I still have a tendency to speend too much time on some things at the end of the day, but I think the issue with this is twofold:

1. I neglect to simply write the thing that I might be distracted with down into my list so that I can pick it up at a later date rather than chasing it right now.
2. I still suffer some level of FOMO if I feel like I'm stopping a task too early.

Fortunately, I've noticed that this is lessening, and even in this chaos, I am getting a signifcant amount of work done and I am able to manage my obligations and even take on a few new ones effectively.

I've particularly found writing down my distractions to do later to be a really powerful concept. I think Mark has mentioned it before and it is a staple of the long list systems, and I find that it works really well.

In relation to SuperMemo and the like, I notice that the above arrangement of my day actually follows the "Creativity Cycle" that is described in his wiki, and the schedule is something like it too, except that I'm relying on myself to do the dynamic reallocation of the schedule rather than a computer. The schedule I have is arranged so that I try to do my most important and brain taxing work first, and then allow other things that might not be as pressing or matter as much to me fall down at the end of the day if I want to, thus giving more time to be "taken in" by the important stuff, rather than losing the whole day to something else that I won't be happy with at the end of the day. If something small needs to get done, then I can still put it on the Ivy Lee list and prioritize it, but I can also make sure that I make time for the big stuff.

So, in a way, I guess you could say I'm coming back around to this method, but the biggest issue I have is my faith and confidence in a total ordering solution as well as a digital computation solution. I am currently finding the ability to change the priorities each day to be a good level of responsiveness fo rme, and helps to reduce the amount of time that I need to review a list, but also gives me enough time to account for misapprehending my speed at which I am accomplishing some big work (which is often theoretical and hard to predict in advance), so that I can bump something up the priority list easily, which would be harder to do in the above tasklist system, IMO, without breaking the GPS-like nature of it.

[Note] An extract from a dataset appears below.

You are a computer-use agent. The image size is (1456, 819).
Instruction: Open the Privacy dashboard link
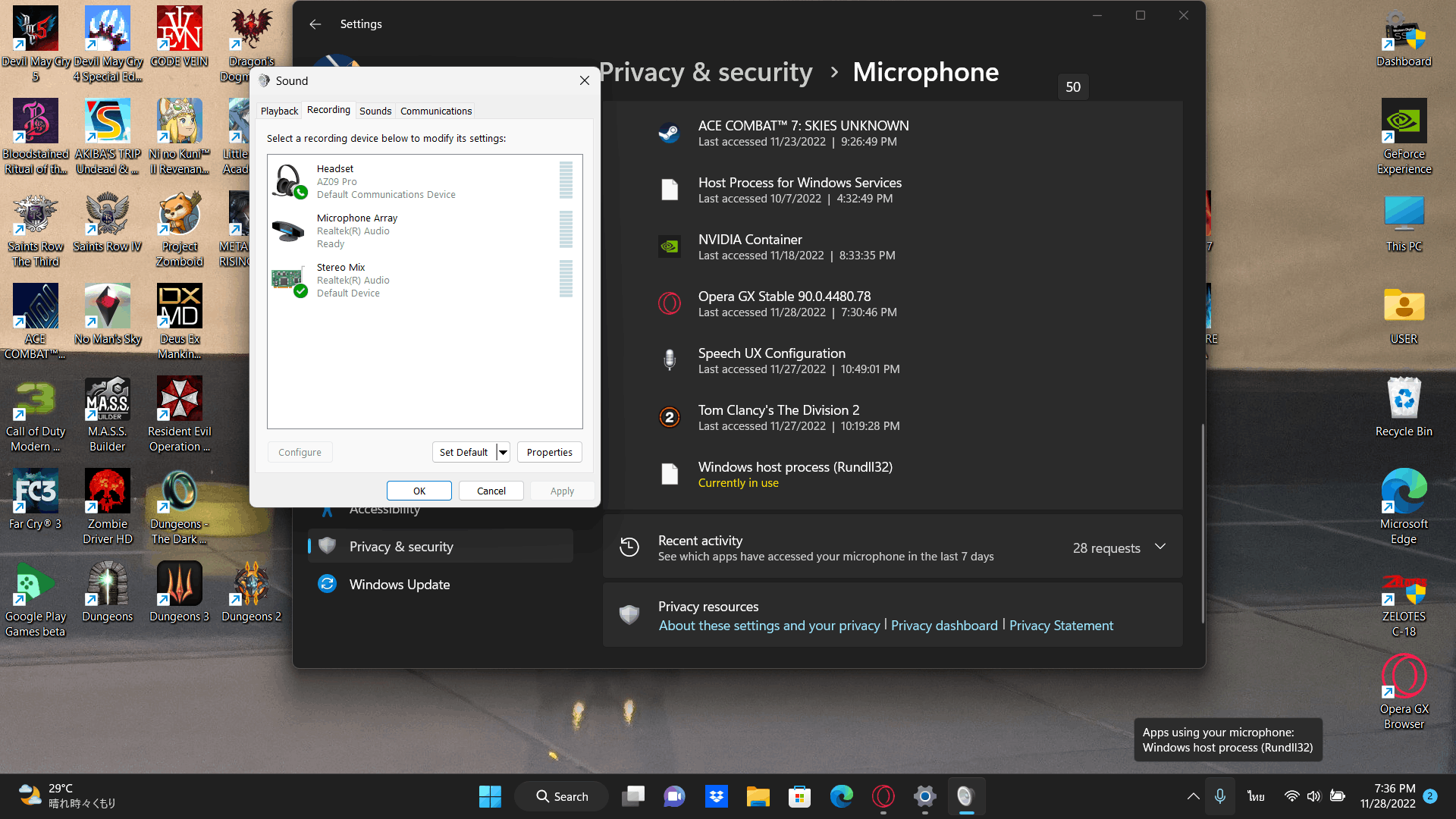pyautogui.click(x=944, y=626)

Right now, I still face some issues with facing resistance to my routine, but I don't think that has anything to do with the routine in principle, but more about making slight changes to the routine so that they align with what I really want out of the day. I generally am doing that every month or so to assess how I'm liking the ordering and seeing if there are patterns where I'm always breaking with my routine and what ordering I might like better.

I find that when I'm using Mark's long list systems, I have a tendency to have a number of tasks that I prefer to group and cluster, and do at the same time all the time, I've found that it just makes sense to put those into a checklist routine since they are so stable from day to day. That cuts out a huge majority of the task churning on any list I make.

So, for me, probably the nicest thing to have is to be able to look at a list and, without thinking about it, know what the next thing to do is, and be relatively happy that it is there. That's currently what I'm trying to aim for, and I think what the SuperMemo author's tasklist idea is also aiming for. Some people may find that restrictive, but I think it's a pretty empowering feeling when it works.
January 30, 2022 at 9:16 | Registered CommenterAaron Hsu
Thank you for sharing your whole process, Aaron! It helps in thinking how I might organize myself.